Encouraging signs in regulatory compliance are offset by 14% jump in risk management concerns in Wolters Kluwer’s Industry Indicator
Wolters Kluwer today announced the results of its Regulatory and Risk Management Indicator survey of U.S. insurance companies, showing the level of regulatory and risk concerns rising to a score of 99 in 2017 compared to the overall Indicator score of 97 in 2015. Anxiety levels among insurers jumped 14 percent since the 2015 survey, from 42 percent to 56 percent, in gauging their organizations’ ability to manage risk across all lines of business.
Regulatory environment metrics reflected a mix of positive and discouraging news: the number of enforcement actions dropped from 825 in the 2015 survey to 685 in the most recent 12-month period, while total dollar amounts in fines assessed dropped from $27.7 million in 2015 to $15.8 million. However, the number of industry citations jumped from a total of 18,242 in 2015 to 22,522 in the most recent 12-month period measured.
“While overall compliance concern levels rose only slightly compared to the previous Indicator scores, the ability to keep pace with the continued growing burden of regulations clearly remains a very real challenge facing insurance companies,” said Chuck Ross, Vice President and General Manager for Wolters Kluwer’s Compliance Program Management business. “Moreover, the significant upward leap in risk management anxiety indicates that many insurers are nowhere near a manageable comfort level when talking about their organizations’ relative risk exposure.”

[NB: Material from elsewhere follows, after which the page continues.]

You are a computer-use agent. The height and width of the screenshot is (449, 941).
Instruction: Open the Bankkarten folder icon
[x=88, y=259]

Despite positive strides taken by many insurers since 2015 to better manage organizational risk, the findings showed a considerable gap in respondents’ perceived focus on fundamental compliance program management elements versus actual planned investments. This disconnect was most noticeable for regulatory change management (37 percent gap), regulatory insight capabilities (36 percent gap) and risk and control assessments (30 percent gap).
“While our survey doesn’t measure why risk management concerns have spiked,” noted Ross, “it is very likely that the wave of high-profile media stories detailing data breaches, hacking, and other risk control failures across the financial services sector has contributed to insurers’ heightened angst about their ability to manage risk.”

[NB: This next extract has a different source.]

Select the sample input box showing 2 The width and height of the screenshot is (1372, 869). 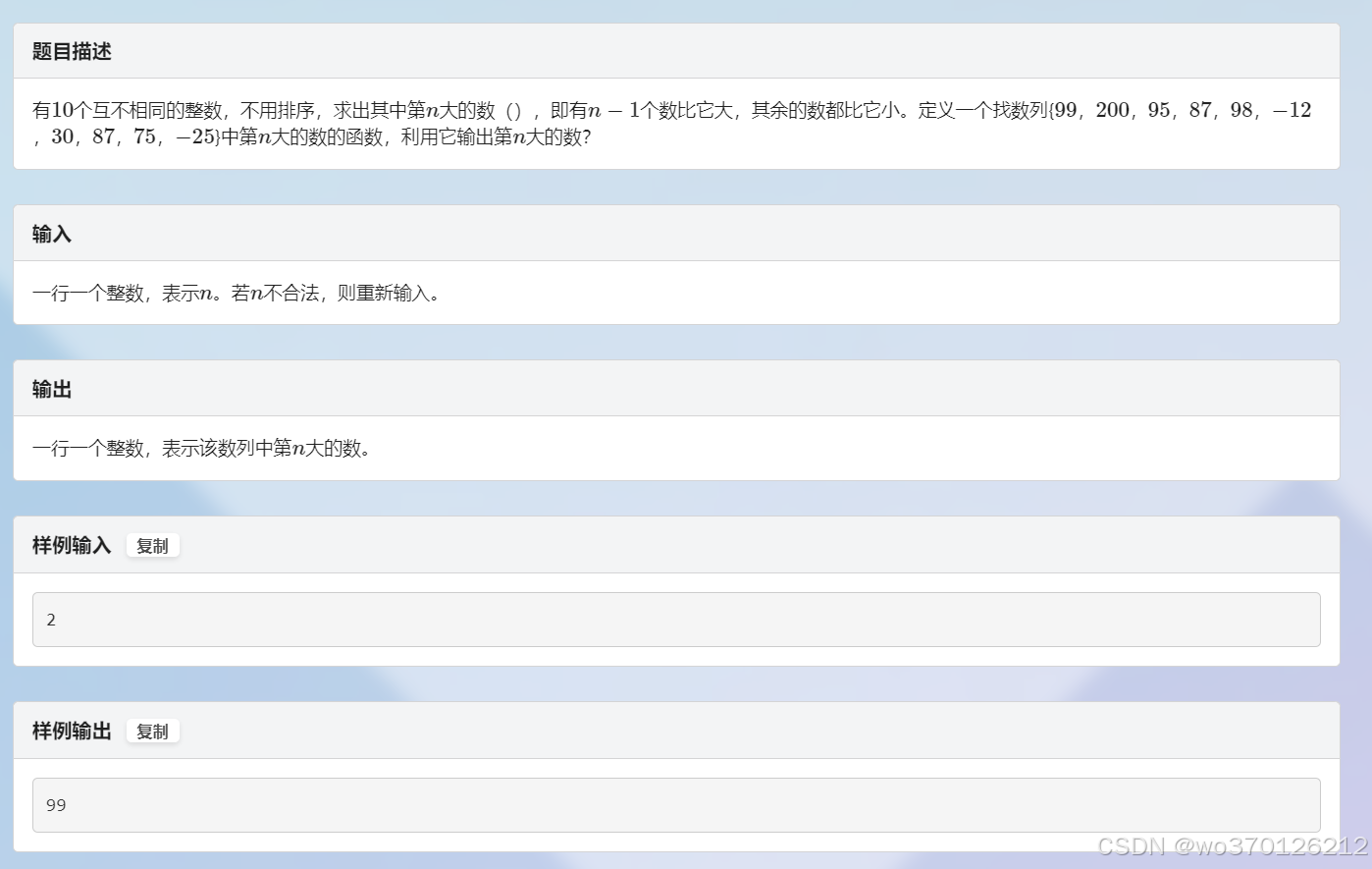[x=677, y=619]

Among risk management issues that respondents anticipate will receive escalated priority in the coming 12 months, cybersecurity ranked first, at 67 percent, followed by regulatory risk (43 percent), data governance (39 percent), IT risk (34 percent) and operational risk (30 percent). In describing their organizations’ risk management efforts, 44 percent cited having an integrated, strategic enterprise risk management program in place actively used by all departments, up from 35 percent in 2015. And in a new survey question, nearly half of all respondents (45 percent) confirmed their organization’s use of a centralized risk register to monitor risks.
The Indicator was conducted nationwide in July 2017 and generated 377 responses this year, covering the period between July 2016 to June 2017.